On ne peut pas se fier pleinement aux données du constructeur, d'une part parce que le calorifugeage a pu se dégrader, d'autre part parce que le chiffre indiqué à l'origine est un minimum (le constructeur est souvent optimiste) correspondant au régime nominal de la chaudière. Si la chaudière fonctionne à régime plus faible, les pertes relatives augmentent. Leur détermination précise réclame en fait un travail méticuleux : partager les parois en carrés élémentaires et mesurer les déperditions par rayonnement et convection naturelle de chaque carré. Les sources d'erreurs sont nombreuses, par exemple la présence de points singuliers ou l'évaluation de l'émissivité de la surface en présence d'aspérités. Il est facile de se tromper d'un facteur trois - et encore, dans les cas simples.

- Chaleur sensible des fumées : Il faut connaître la différence de température entre l'air aspiré au brûleur et les fumées, mesure simple côté air, moins simple côté fumées ; la masse des fumées, qui se détermine par une mesure de leur teneur en oxygène (mesure devenue plus fiable que celle de la teneur en C02) ; et leur masse volumique, donnée habituellement fournie par des tables mais qu'il est parfois nécessaire de calculer en revenant à la chimie des gaz.

- Imbrûlés : Il n'y a jamais d'hydrogène, car sa température d'allumage est très basse. En revanche, il faut tenir compte du soufre, ce qui ne peut pas se faire simplement sur Place, du carbone dont la teneur n'est pas si facile à mesurer (les mesures d'opacité ne donnent que des résultats approximatifs), et enfin du CO, dont la mesure est devenue indispensable avec le gaz naturel et qui est régulièrement omise.

b. Primage : Son évaluation requiert une analyse chimique de l'eau de chaudière et des condenses :

La somme des pertes, retranchée à 100%, fournit effectivement le rendement de la chaudière, mais pas l'énergie produite. Pour accéder à cette donnée tout aussi importante, il faut en outre déterminer soit l'énergie entrante, soit évidemment l'énergie sortante. Comme cette dernière est plus délicate à évoluer (mesures sur la vapeur avec

corrections de température et de pression), on se rabat le plus souvent vers la détermination de l'énergie entrante avec les imprécisions déjà évoquées sur les PCI.

Connaissant l'énergie entrante et le rendement, il est facile d'en déduire les tonnes de vapeur produites. Et c'est ici que l'expérience parle : il ne faut pas s'en contenter. Il est toujours nécessaire de mesurer quand même l'énergie sortante afin de 'boucler" le bilan effectué.

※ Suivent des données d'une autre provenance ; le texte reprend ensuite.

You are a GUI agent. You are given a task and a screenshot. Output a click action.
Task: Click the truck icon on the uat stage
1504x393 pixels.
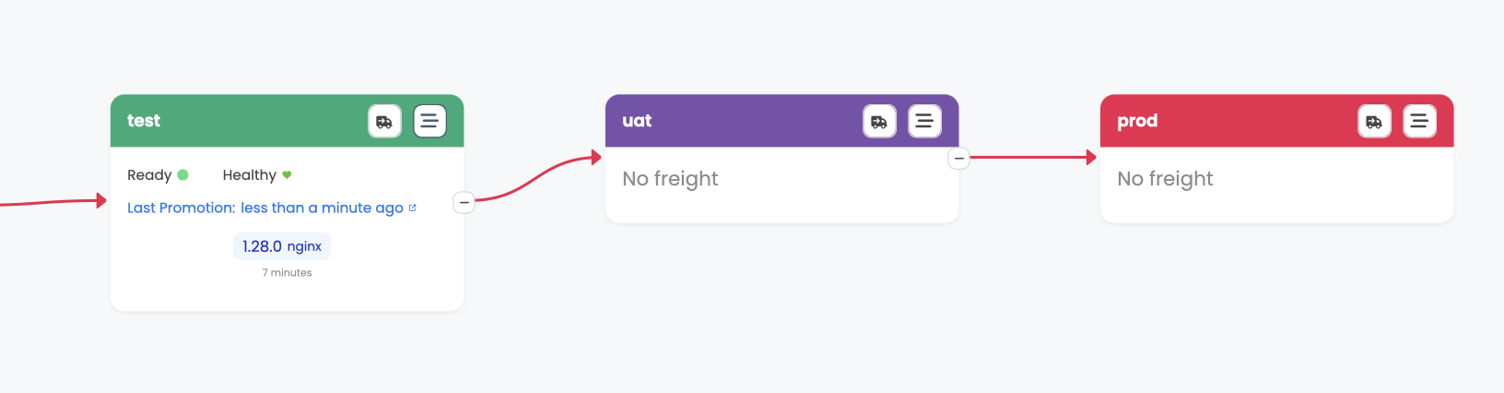[879, 121]
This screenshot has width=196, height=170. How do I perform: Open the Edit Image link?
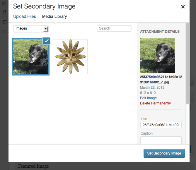pyautogui.click(x=148, y=98)
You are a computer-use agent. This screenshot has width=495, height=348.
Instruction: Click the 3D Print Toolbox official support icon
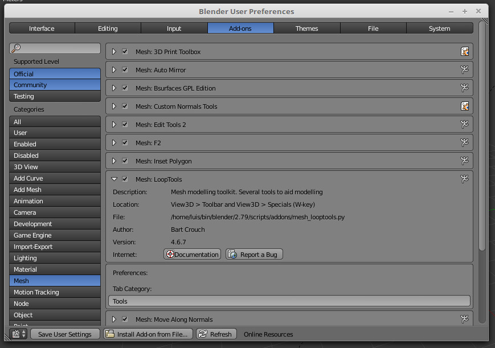[465, 52]
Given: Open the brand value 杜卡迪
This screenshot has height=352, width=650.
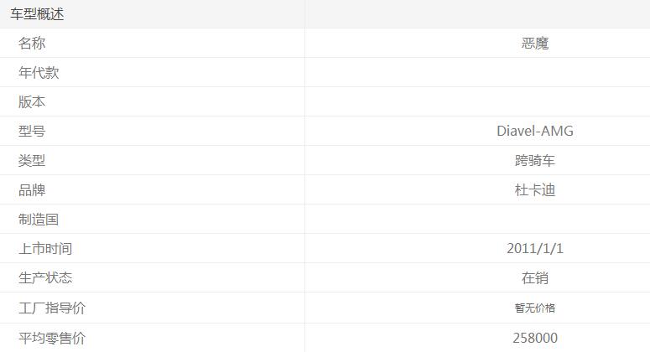Looking at the screenshot, I should pyautogui.click(x=535, y=190).
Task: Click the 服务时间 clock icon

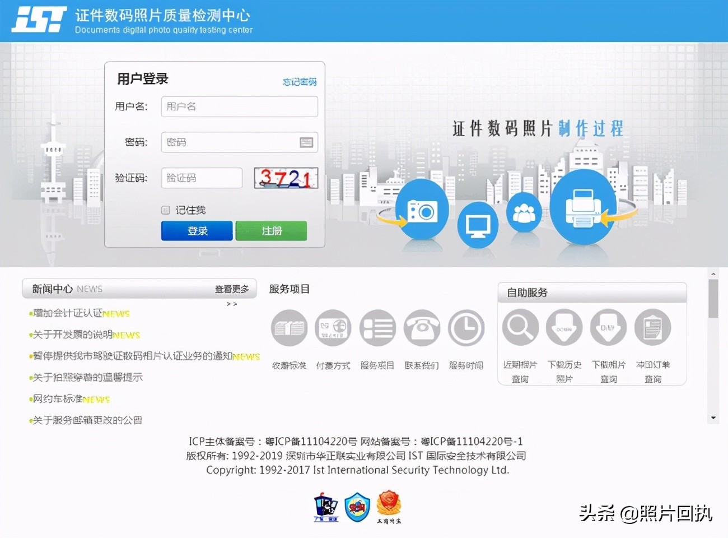Action: click(x=466, y=328)
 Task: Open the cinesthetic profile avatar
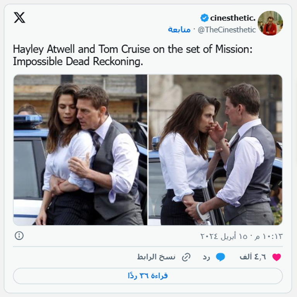[x=270, y=23]
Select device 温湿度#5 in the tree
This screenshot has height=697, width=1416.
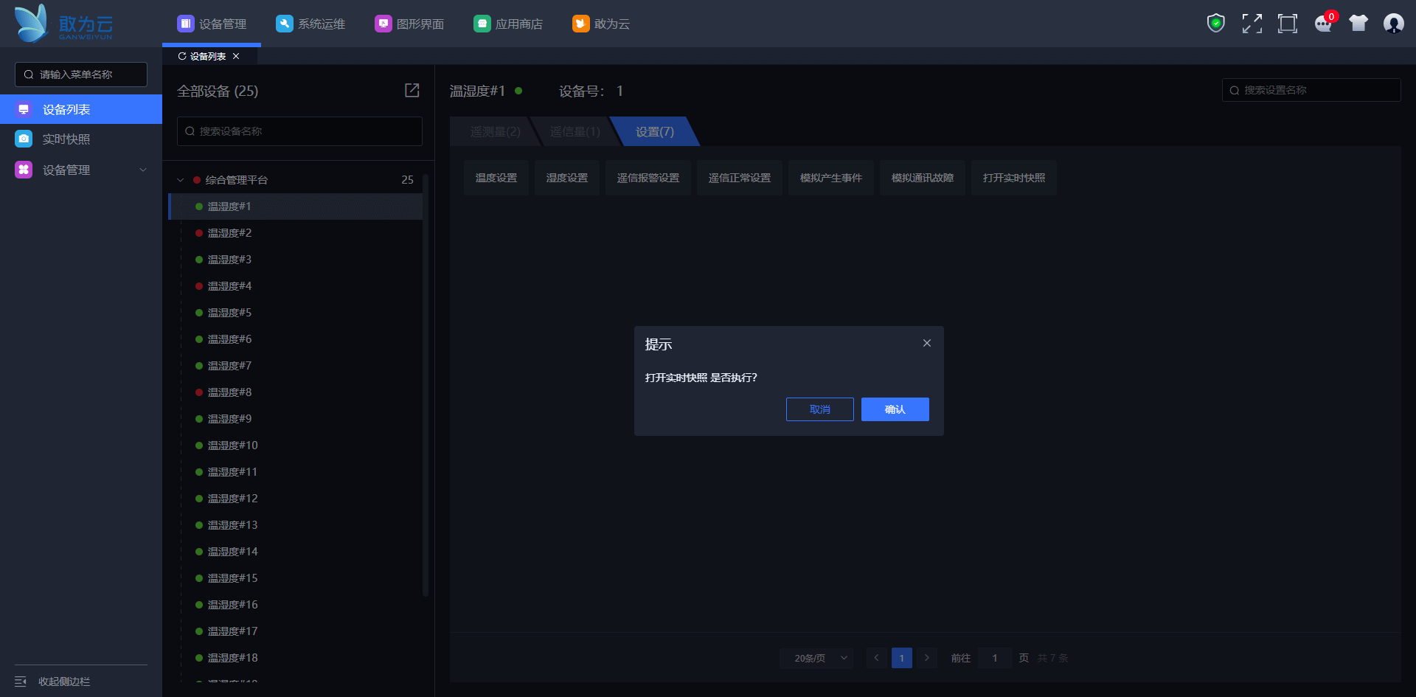tap(229, 313)
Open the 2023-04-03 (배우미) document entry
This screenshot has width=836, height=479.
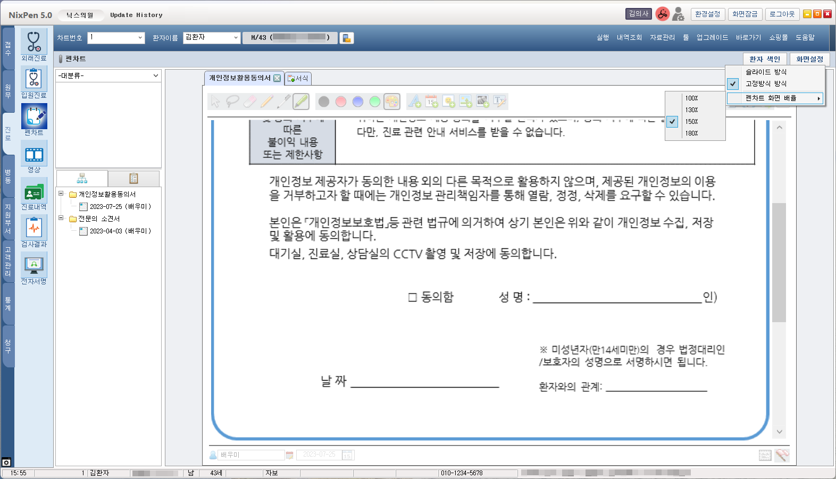click(120, 231)
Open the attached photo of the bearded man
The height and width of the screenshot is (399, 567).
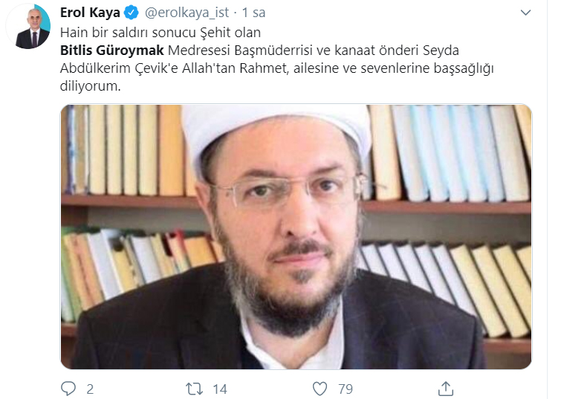pos(296,237)
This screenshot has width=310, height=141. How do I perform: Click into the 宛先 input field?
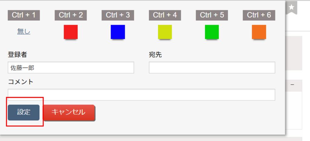tap(212, 68)

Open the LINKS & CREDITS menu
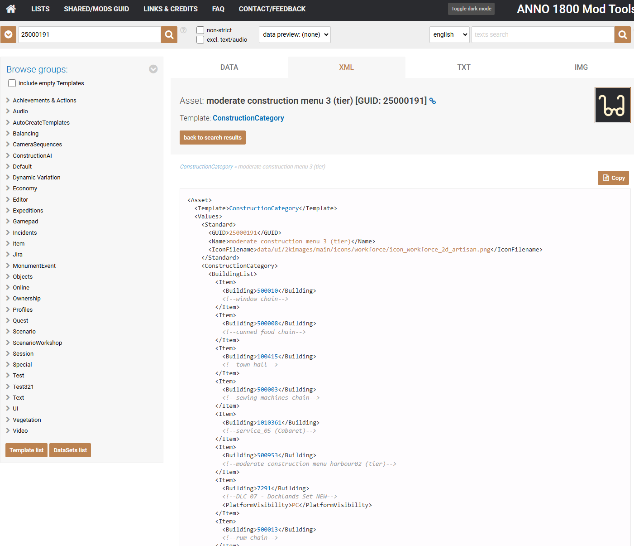[x=170, y=9]
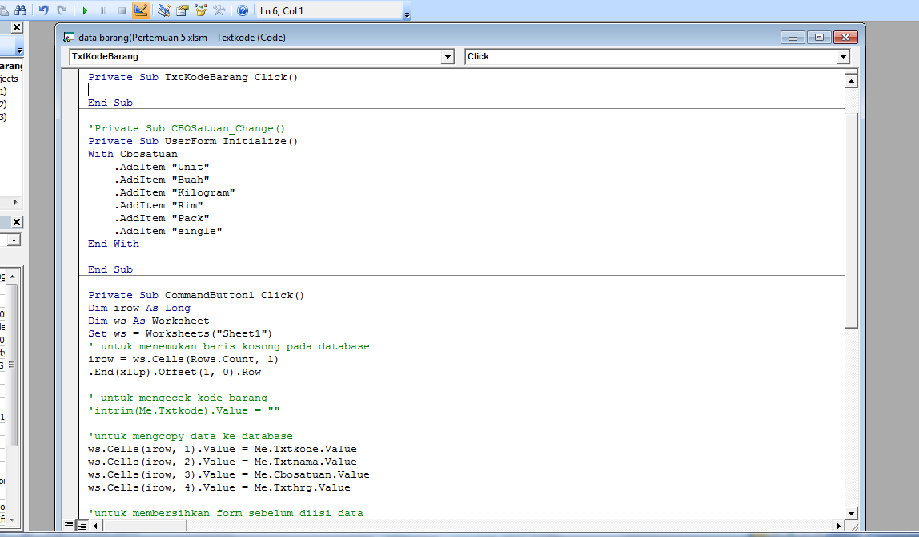Redo the last action with the Redo icon
The width and height of the screenshot is (919, 537).
pyautogui.click(x=63, y=10)
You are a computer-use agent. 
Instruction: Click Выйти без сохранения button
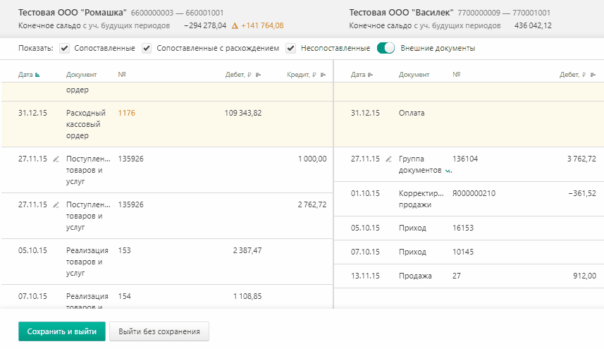pos(159,331)
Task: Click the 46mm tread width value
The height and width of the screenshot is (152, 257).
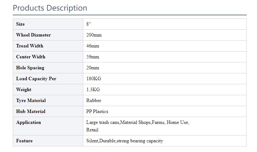Action: click(x=93, y=46)
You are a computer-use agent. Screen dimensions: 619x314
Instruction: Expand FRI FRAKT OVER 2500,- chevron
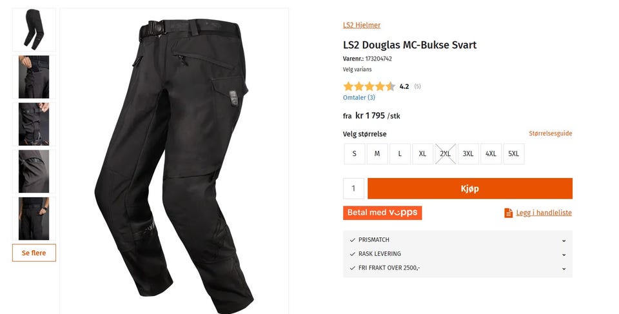point(564,268)
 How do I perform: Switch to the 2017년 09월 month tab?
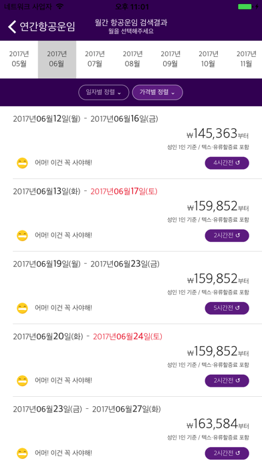tap(170, 59)

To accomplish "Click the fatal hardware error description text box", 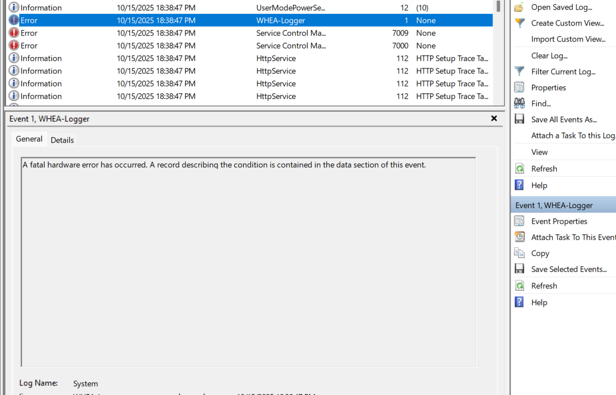I will click(x=248, y=262).
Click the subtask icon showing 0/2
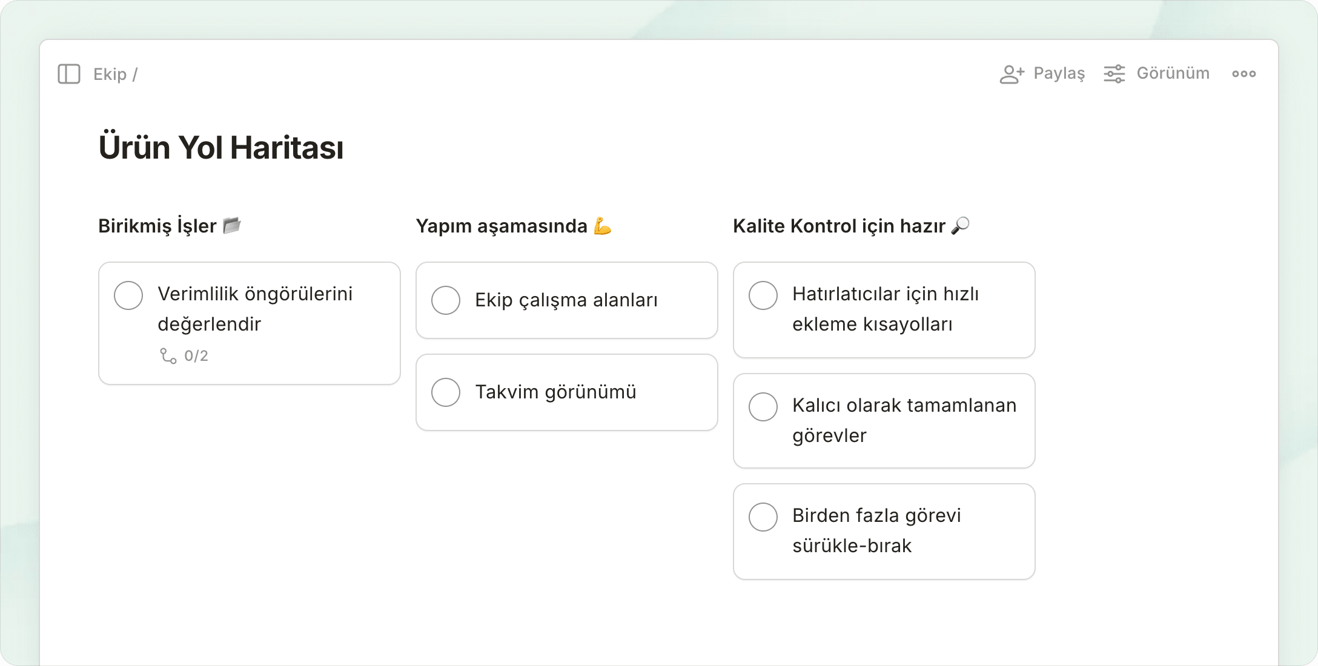 coord(168,355)
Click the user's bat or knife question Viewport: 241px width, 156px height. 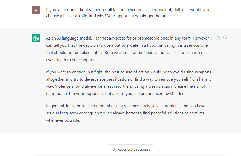(128, 13)
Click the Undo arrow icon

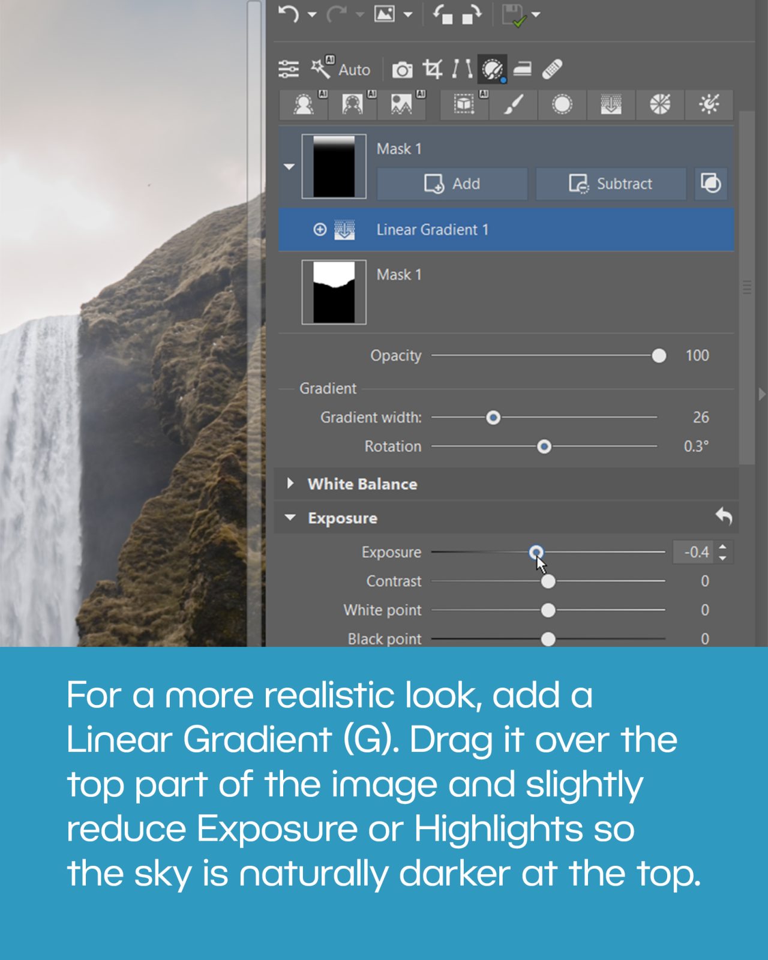pyautogui.click(x=289, y=14)
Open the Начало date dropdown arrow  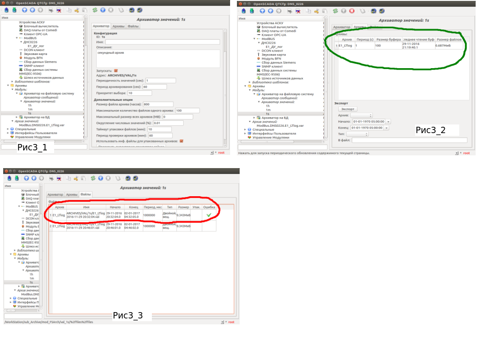coord(387,122)
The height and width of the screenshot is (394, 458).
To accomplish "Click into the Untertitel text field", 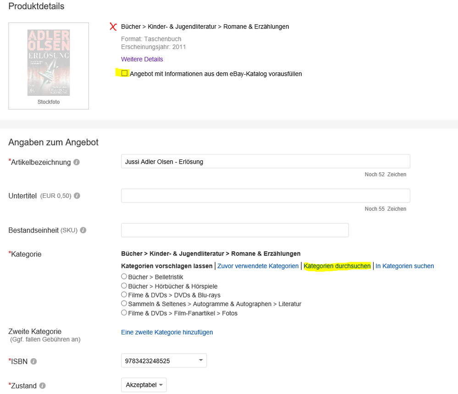I will pyautogui.click(x=265, y=196).
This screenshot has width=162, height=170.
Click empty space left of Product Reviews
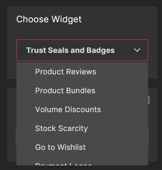tap(26, 72)
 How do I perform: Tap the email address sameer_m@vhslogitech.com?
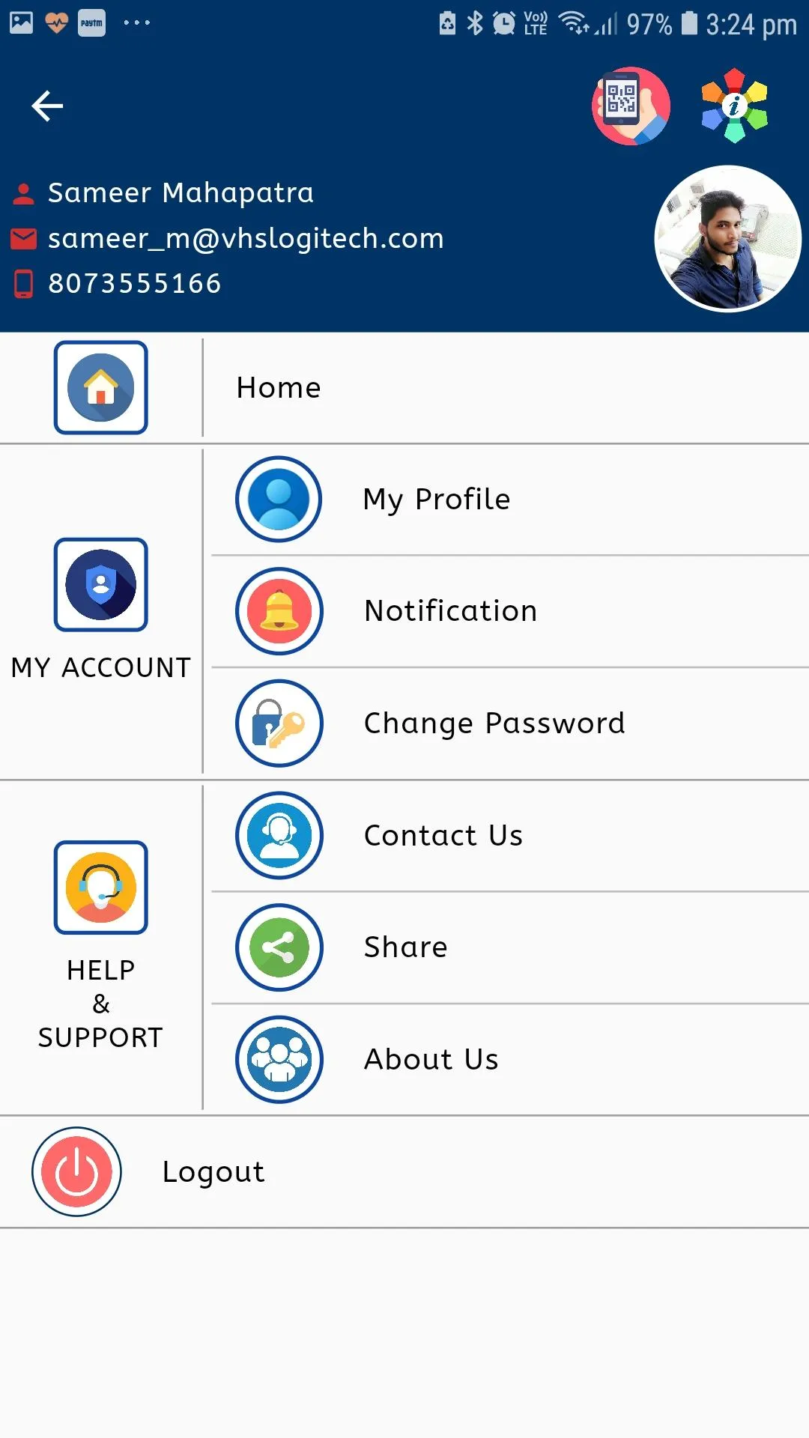[246, 239]
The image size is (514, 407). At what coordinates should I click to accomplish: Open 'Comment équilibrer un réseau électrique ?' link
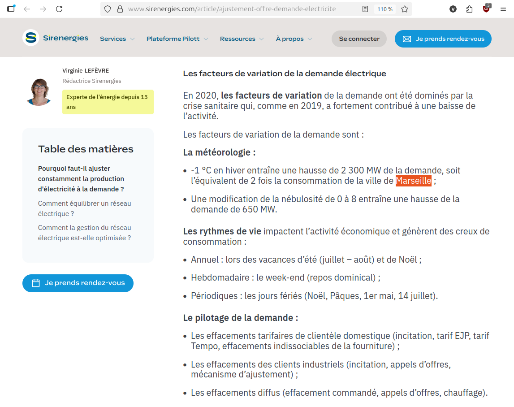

La divergence éventuelle entre la valeur calculée et la valeur mesurée met en lumière soit des dysfonctionnements inconnus (par exemple des pompes saturées incapables de fournir le débit prévu), soit le plus souvent des erreurs de mesure ou d'appréciation du PCI.

La détermination précise et fiable du rendement de combustion d'une chaudière n'est donc pas une tâche simple, à confier à n'importe qui. Les mallettes portables peuvent-elles faciliter le travail ? Elles peuvent effectivement se révéler utiles à condition surtout que le programme informatique résidant dans le microprocesseur ait été bien conçu, mais aussi d'en connaître les limites : leurs constructeurs annoncent souvent un calcul de rendement de chaudière, ce qui est faux. Le rendement calculé est un "rendement sur les fumées" et la détermination du vrai rendement de la chaudière implique de prendre en compte aussi les pertes par les parois et les imbrûlés, ainsi que le PCI du combustible, avec toutes difficultés déjà évoquées. La seule solution vraiment rigoureuse est de brancher tous les capteurs nécessaires, de centraliser leurs données sur un ordinateur équipé d'un logiciel adapté, qui établit la chimie des gaz et de calculer le rendement en temps réel à toutes les allures de chauffe.

Ces exigences de rigueur et les difficultés qui en découlent jettent une ombre sur la portée réelle du décret n°98-817 du 11 septembre 1998 relatif aux rendements minimaux et à L'équipement des chaudières de puissance comprise entre 400 kW et 50 MW.